> [Description of the task]
Using the Femina Hip interview below, mark each statement yes or no and quote the words of the interview that decide it: (a) Femina launched its magazine in 1999. (b) The magazine is designed for youth alone. (c) The magazine's content includes financial literacy.

> [Reading text]
>>>>>

This year Femina Hip, the largest civil society initiative using multimedia strategies to communicate with youth and influence positive behavior change is celebrating 20 years of working with and for youth in the country. As part of the celebration Amabilis Batamula, Femina Media Director shared their experiences with Success over the past 20 years with regards to Femina’s work and related initiatives.
Tell us about Femina and the importance of Fema magazine in connection to youth empowerment.
Soon as we started in 1999 Femina launched its magazine Health Information Project (HIP), as the first youth media product in Tanzania.
Femina Hip is a well-established, trusted and popular brand that drives a movement for healthy lifestyles, including, sustainable livelihoods and active citizenship. A magazine designed for community members especially youth to explore, discuss and implement different activities. It contains information about Sexual Reproductive Health, Economic Empowerment and Citizen Engagement. It also features issues of gender, entrepreneurship, relationships, youth participation and financial literacy. Through the magazine we have been able to educate and entertain young people and give them a voice to speak up and share experiences.

<<<<<

> [Entries supplied]
>>>>>

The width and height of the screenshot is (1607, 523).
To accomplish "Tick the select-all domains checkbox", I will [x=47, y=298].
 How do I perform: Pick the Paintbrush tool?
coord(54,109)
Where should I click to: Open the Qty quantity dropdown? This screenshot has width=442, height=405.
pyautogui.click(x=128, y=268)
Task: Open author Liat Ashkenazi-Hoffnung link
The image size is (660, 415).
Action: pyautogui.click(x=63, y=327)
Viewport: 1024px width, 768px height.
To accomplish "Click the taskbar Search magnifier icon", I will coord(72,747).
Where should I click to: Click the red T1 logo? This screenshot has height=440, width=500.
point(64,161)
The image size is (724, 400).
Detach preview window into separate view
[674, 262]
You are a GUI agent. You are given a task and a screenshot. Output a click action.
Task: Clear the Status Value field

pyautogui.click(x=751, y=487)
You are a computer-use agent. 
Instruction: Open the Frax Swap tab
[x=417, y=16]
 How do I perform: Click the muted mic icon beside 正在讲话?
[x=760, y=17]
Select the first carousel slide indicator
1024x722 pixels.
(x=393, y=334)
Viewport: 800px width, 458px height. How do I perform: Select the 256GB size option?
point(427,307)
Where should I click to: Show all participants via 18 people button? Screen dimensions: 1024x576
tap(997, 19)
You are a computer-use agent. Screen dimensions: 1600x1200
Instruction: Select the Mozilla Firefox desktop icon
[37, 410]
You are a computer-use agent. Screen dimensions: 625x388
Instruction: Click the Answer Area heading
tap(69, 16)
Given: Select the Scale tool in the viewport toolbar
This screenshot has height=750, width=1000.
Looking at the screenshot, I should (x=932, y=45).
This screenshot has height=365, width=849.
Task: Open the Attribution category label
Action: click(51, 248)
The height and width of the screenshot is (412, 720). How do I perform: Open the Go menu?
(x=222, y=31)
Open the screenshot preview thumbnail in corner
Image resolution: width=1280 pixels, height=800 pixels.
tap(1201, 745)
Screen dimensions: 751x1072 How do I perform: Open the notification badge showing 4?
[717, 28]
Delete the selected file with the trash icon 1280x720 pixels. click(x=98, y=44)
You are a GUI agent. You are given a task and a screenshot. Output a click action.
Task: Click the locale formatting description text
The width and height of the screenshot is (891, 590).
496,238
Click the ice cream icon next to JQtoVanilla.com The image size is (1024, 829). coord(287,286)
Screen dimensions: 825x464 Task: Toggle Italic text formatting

<<<<<

> [Reply]
(a) Yes: "Soon as we started in 1999 Femina launched its magazine Health Information Project (HIP)"
(b) No: "A magazine designed for community members especially youth"
(c) Yes: "It also features issues of gender, entrepreneurship, relationships, youth participation and financial literacy."